In October 2006, Sand Canyon “transferred, assigned, sent over and otherwise conveyed” its interest in the Loan to Wells Fargo pursuant to a Pooling and Servicing Agreement. Dkt. 87-1 at 6; see also Dkt. 87-5 at 126. As part of the transfer and assignment, Sand Canyon delivered to Wells Fargo the original Adjustable Rate Note indorsed in blank and the original Deed of Trust.

In January 2012, Sand Canyon recorded in the real property records of Galveston County, Texas a Corporate Assignment of Deed of Trust (the “Assignment”), which purported to assign the Deed of Trust, along with “all interests secured thereby, all liens, and any rights due or to become due thereon” to Wells Fargo. Dkt. 88-1 at 2. The Assignment was executed on behalf of Sand Canyon by Derrick White (“White”), as a Vice President of Sand Canyon, and notarized by Miranda Avila (“Avila”). Kafi contends that both White's and Avila's signatures were forged, rendering the Assignment void ab initio.

The Property has been noticed for sale on five separate occasions since 2008 (September 2, 2008; October 2, 2012; December 4, 2012; August 1, 2017; and May 5, 2020). For unknown reasons, none of those foreclosure sales ever occurred.
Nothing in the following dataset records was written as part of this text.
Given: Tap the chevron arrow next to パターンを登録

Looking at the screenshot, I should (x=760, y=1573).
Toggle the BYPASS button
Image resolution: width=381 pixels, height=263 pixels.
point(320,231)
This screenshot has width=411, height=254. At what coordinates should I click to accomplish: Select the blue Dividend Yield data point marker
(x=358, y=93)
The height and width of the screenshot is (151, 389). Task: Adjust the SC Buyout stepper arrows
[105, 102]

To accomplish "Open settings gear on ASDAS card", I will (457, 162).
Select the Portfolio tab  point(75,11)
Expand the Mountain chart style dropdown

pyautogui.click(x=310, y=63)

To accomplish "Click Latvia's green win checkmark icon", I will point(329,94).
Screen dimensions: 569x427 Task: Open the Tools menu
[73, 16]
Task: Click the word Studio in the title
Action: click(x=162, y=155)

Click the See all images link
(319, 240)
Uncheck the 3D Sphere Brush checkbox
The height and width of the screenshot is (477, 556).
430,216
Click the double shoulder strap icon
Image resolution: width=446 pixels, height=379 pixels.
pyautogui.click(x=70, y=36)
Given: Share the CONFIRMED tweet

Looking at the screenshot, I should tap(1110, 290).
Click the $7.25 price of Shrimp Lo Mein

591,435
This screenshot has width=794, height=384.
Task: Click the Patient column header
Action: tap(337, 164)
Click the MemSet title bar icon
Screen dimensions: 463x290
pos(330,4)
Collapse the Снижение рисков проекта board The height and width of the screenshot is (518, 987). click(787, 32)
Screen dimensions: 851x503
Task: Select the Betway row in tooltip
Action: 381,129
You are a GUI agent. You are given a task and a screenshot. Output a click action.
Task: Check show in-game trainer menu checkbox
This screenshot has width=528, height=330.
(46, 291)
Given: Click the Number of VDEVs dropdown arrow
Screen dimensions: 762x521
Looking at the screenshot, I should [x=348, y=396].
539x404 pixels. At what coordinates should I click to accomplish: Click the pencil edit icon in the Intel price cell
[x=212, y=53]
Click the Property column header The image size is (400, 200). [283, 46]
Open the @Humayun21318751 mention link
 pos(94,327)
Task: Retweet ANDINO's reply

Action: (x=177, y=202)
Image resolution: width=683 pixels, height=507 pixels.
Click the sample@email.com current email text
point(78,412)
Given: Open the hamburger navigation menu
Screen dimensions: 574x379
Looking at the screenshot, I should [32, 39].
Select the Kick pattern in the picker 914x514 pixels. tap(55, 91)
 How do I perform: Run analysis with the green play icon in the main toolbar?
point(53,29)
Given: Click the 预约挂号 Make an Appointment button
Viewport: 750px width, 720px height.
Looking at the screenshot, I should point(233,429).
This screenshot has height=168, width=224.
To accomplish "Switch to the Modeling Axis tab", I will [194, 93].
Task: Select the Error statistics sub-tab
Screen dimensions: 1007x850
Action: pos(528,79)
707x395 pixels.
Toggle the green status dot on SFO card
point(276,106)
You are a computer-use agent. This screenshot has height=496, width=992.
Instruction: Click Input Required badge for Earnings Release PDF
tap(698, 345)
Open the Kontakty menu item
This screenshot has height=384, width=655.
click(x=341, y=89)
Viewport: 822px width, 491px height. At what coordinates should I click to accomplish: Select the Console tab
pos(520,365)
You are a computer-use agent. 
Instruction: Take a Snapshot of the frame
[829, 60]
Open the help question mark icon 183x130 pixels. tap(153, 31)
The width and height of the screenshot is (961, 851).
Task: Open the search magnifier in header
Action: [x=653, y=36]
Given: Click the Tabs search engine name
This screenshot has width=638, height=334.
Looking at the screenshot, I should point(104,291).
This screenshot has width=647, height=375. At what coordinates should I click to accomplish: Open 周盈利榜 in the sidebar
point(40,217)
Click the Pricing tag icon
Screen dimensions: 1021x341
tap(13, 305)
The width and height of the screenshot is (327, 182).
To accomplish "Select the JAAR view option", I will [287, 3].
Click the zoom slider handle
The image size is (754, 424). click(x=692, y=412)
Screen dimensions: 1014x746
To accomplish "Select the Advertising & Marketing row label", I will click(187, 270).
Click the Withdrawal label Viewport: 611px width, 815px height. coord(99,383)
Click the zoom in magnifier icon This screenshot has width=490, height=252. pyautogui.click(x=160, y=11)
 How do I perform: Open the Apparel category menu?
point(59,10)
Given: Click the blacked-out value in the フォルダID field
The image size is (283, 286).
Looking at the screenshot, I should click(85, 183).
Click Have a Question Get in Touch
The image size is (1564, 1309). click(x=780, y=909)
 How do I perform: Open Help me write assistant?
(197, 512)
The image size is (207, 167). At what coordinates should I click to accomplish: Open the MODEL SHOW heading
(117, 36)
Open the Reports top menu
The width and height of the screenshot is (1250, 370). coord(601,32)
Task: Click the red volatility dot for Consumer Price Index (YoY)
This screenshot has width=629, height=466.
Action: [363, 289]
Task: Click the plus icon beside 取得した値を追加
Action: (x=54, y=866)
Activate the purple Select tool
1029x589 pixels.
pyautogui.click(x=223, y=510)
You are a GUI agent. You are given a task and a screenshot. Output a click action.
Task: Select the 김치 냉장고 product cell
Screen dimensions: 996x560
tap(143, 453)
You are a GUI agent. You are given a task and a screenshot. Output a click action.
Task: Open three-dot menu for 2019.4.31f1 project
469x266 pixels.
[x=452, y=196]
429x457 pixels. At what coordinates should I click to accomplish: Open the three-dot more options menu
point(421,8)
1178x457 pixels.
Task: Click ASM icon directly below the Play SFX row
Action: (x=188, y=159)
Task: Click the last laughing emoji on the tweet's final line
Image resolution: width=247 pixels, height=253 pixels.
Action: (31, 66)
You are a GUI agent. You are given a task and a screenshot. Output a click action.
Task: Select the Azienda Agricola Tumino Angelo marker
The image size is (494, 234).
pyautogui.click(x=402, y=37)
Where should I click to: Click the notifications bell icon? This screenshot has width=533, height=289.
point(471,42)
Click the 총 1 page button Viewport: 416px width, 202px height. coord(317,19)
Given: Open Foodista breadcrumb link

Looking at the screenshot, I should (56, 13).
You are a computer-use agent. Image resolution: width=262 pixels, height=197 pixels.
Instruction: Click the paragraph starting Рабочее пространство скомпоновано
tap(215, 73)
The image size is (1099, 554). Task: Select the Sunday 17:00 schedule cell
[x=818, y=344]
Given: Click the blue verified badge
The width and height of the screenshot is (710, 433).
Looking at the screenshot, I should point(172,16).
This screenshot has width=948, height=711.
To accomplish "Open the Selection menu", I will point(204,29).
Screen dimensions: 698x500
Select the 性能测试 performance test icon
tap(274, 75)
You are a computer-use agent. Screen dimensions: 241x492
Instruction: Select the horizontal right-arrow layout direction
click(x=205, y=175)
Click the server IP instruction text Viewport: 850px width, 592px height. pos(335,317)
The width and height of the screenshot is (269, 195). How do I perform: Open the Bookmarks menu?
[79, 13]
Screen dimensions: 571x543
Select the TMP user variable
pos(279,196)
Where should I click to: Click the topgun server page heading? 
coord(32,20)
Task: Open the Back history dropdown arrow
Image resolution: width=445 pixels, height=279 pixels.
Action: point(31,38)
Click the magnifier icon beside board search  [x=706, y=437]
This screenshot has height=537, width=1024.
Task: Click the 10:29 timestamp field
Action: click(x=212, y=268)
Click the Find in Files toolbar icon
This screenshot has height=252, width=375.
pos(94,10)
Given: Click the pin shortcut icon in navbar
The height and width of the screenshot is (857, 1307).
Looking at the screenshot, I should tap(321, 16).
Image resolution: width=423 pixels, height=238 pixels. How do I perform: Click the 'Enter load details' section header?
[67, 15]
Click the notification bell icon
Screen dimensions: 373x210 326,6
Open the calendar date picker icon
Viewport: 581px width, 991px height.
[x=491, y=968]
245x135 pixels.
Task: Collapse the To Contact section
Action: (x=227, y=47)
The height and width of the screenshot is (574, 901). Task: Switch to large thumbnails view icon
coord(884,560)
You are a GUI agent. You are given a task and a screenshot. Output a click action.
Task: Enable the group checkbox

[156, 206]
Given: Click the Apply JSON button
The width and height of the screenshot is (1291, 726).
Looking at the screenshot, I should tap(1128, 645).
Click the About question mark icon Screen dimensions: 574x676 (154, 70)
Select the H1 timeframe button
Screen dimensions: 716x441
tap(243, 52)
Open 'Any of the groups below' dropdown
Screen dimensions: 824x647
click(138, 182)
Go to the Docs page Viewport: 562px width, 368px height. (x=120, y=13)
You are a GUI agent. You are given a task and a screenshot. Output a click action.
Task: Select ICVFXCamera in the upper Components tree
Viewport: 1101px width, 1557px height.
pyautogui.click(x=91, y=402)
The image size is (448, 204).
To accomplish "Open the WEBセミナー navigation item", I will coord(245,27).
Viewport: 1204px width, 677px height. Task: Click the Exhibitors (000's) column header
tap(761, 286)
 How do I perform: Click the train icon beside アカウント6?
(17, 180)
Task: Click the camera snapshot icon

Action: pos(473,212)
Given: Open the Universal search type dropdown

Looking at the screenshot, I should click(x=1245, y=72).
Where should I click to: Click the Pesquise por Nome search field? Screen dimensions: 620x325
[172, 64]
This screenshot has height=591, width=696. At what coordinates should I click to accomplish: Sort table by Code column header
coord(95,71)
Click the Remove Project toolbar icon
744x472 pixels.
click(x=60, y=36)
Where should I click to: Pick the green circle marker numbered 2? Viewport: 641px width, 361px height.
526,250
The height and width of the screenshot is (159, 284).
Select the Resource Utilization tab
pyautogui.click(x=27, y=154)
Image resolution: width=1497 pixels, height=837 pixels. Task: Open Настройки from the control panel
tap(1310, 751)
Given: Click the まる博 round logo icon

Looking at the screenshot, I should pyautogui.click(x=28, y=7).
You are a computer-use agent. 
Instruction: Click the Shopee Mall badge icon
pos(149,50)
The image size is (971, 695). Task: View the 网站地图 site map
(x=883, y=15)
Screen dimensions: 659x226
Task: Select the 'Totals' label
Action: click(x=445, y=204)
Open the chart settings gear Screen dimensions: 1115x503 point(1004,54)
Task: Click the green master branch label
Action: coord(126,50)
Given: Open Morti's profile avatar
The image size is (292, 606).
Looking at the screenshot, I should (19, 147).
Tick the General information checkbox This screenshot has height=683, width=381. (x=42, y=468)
In January 2013, the Richardsons executed a loan modification agreement, effective February 1, 2013, with their loan servicer at the time. On March 1, 2013, Ocwen Loan Servicing, LLC-which is now PHH by merger-began servicing the the Loan. The Richardsons entered into additional loan modification agreements in March 2014, April 2015, September 2016, and June 2018. Beginning with the 2013 loan modification agreement and continuing to April 1, 2019, PHH accepted payments from the Richardsons in amounts less than the full amount due under the Adjustable Rate Note. Ultimately, the Richardsons became delinquent in the payment of the Adjustable Rate Note, failing to pay the amount due on April 1, 2019, and each monthly payment due after that date.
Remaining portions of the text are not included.